THE LOUISVILLE LOAN Club, which will open early this year at a storefront in a poor residential neighborhood in southwest Louisville, Ky., is a new economic justice ministry blessed and supported by Jeff Street Baptist Community at Liberty. The brainchild of members Susan Taylor and Andy Loving, it's a company that will make small loans designed to counter predatory payday lenders. Typical payday lenders offer short-term, unsecured loans at interest rates of up to 400 percent or more per year. Average loans are $250 to $500, but many borrowers are not able to pay back the principal and interest at the end of the first loan; instead, they become trapped in a cycle of loans and fees, eventually paying thousands of dollars.

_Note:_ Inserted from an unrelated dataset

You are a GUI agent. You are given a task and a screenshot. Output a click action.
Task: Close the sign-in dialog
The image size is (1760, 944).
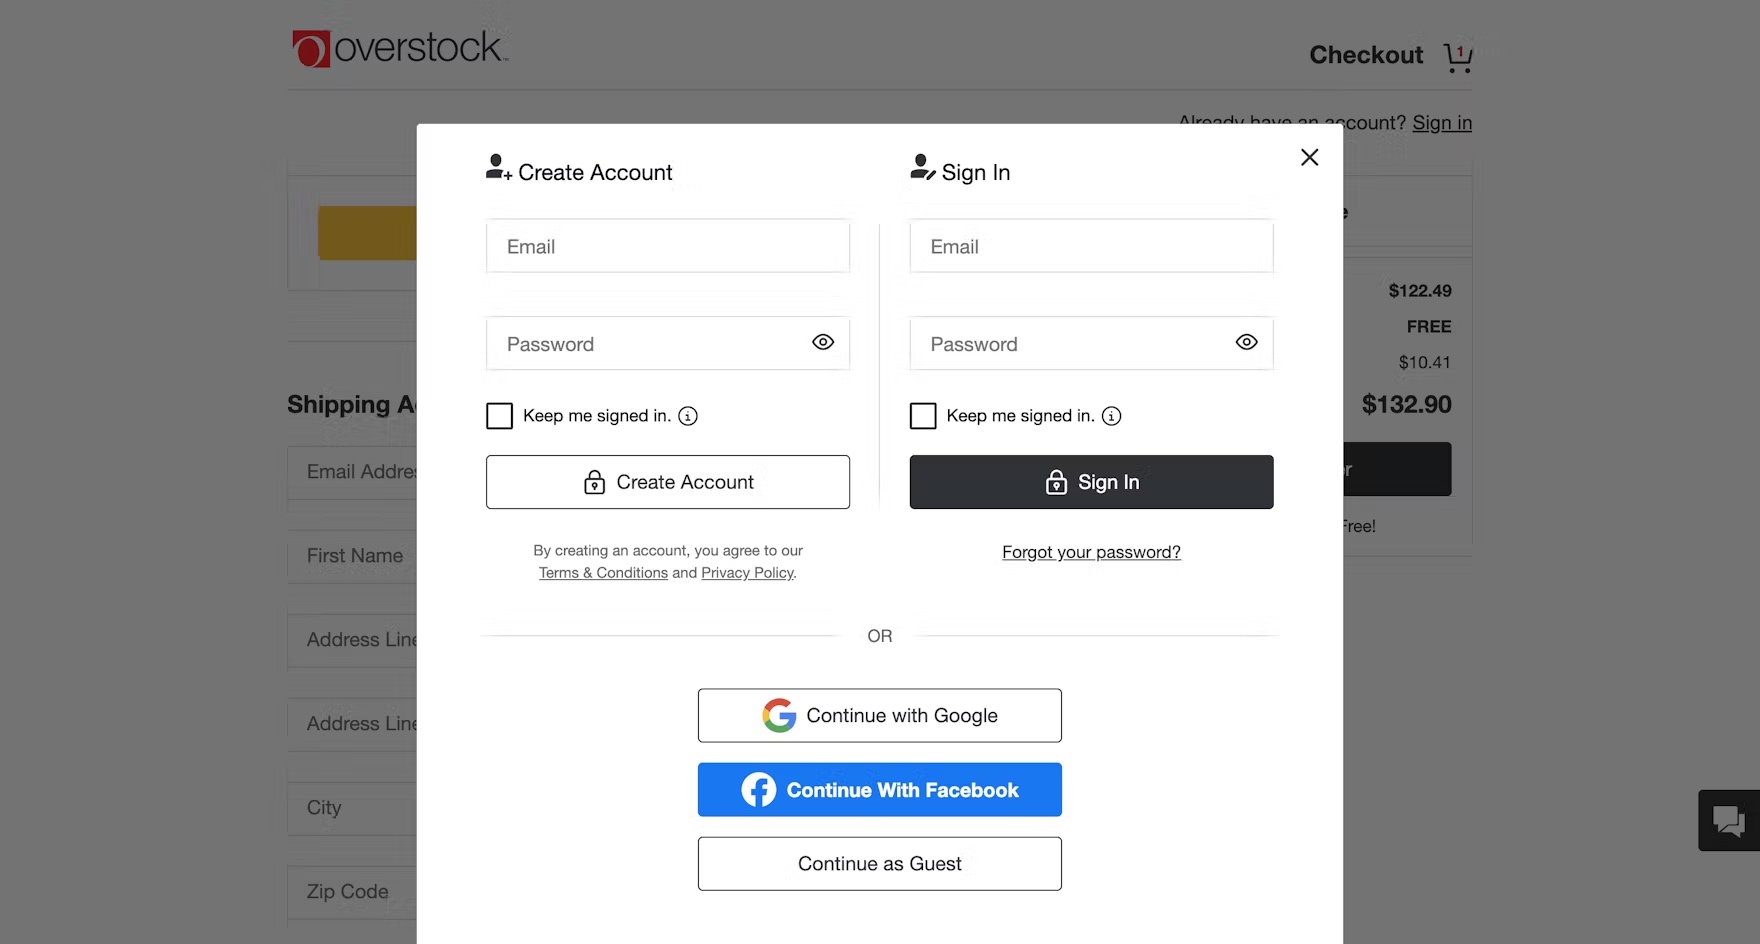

The Louisville Loan Club will offer loans at an annual percentage rate of 18 percent—and offer a path to breaking the cycle. "Any of us can need a small loan at some point," says Taylor, who will oversee the day-to-day operations of the club. "Surely we can do better for each other than to throw someone in need of a small loan into the proverbial shark pool."
Loving and Taylor are modeling their enterprise in many ways on the Pittsburgh-based Grace Period, a church-started alternative check cashing and cash advance service with a five-year track record, Taylor says, of "offering small loans and helping people learn to save their own emergency funds. They built a model of compassion."